I am Nick Lüthi, a student from Switzerland. I am currently earning my Masters degree in Philosophy and Business Informatics at the University of Bern whilst working in Digitization for a local film archive called Lichtspiel. I am a member of the Open Source Initiative and strongly believe that the way forward, for us and our technology, is in Open Standards and Licenses for all our things. I am not dogmatic about those issues (considering that I am writing this on an iPad) but I do see them as the only viable options for our future.

Here are some questions that do keep me up at night:

  • Can we trust software?
  • Can we own proprietary software?
  • How are the rights of software users and software owners distributed?
  • Is it morally always wrong to pirate stuff on the internet?
  • How can we advertise on the internet in a clever and user-friendly way?
  • How could a company incorporate non-proprietary software?

The list of the questions I like to think about when it comes to technology is almost endless. And that’s a good thing.

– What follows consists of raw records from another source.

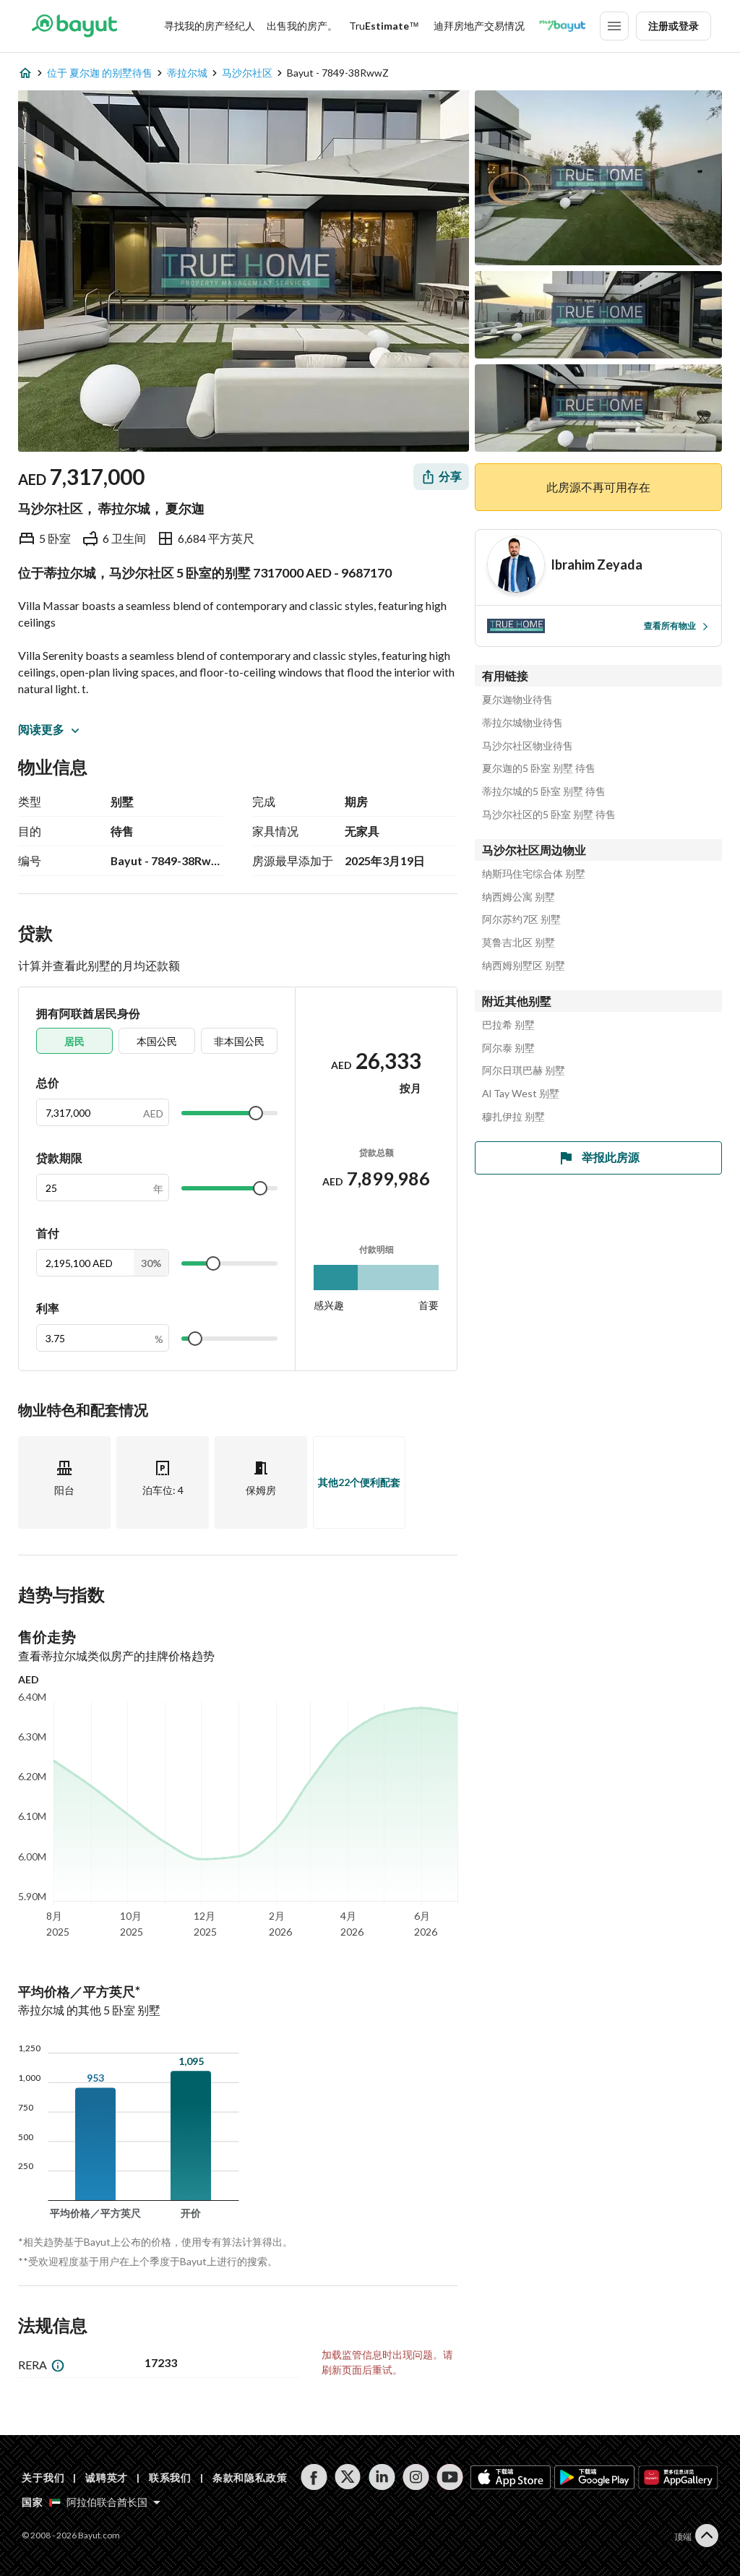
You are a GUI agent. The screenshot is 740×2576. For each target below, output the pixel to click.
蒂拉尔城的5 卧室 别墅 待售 (544, 791)
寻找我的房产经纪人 (209, 26)
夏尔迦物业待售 (517, 699)
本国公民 (157, 1041)
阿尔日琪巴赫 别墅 (523, 1070)
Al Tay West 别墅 (520, 1093)
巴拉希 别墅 (508, 1025)
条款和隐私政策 (250, 2477)
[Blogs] (562, 26)
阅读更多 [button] (41, 729)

It allows me to write more and you to read more and hopefully also think about it. That’s essentially what this site is for.

The technical tidbits of this site

All content appearing here is licensed under a Creative Commons Attribution-NonCommercial-NoDerivatives 4.0 (CC BY-NC-ND 4.0) license unless it is explicitly stated otherwise.

That means that you are free to share everything you find on here as long as you link back to the original post, don’t use these texts commercially or change them (the texts, not the formfactor or stuff like that) in any form.

The page itself is something that uses only frameworks, source code and the like that is available under a license accepted as Open Source by the Open Source Initiative. The site is generated by Jekyll - a static site generator, hosted on Github pages and the starting point for the design was Centrarium - a jekyll theme by Ben Centra. HTTPS and the SSL Certificate are enabled thanks to Cloudflare which is actually quite a hack. Only the connection between Cloudflare and the client is secured, the connection between the server hosting the actual page and Cloudflare is not. This is due to a limitation of GithubPages which does not allow HTTPS connections for custom domains.

I am trying to improve this site continuously if you like some features and would like to add them to your site you can easily do so, the source code is available on Github under a MIT License.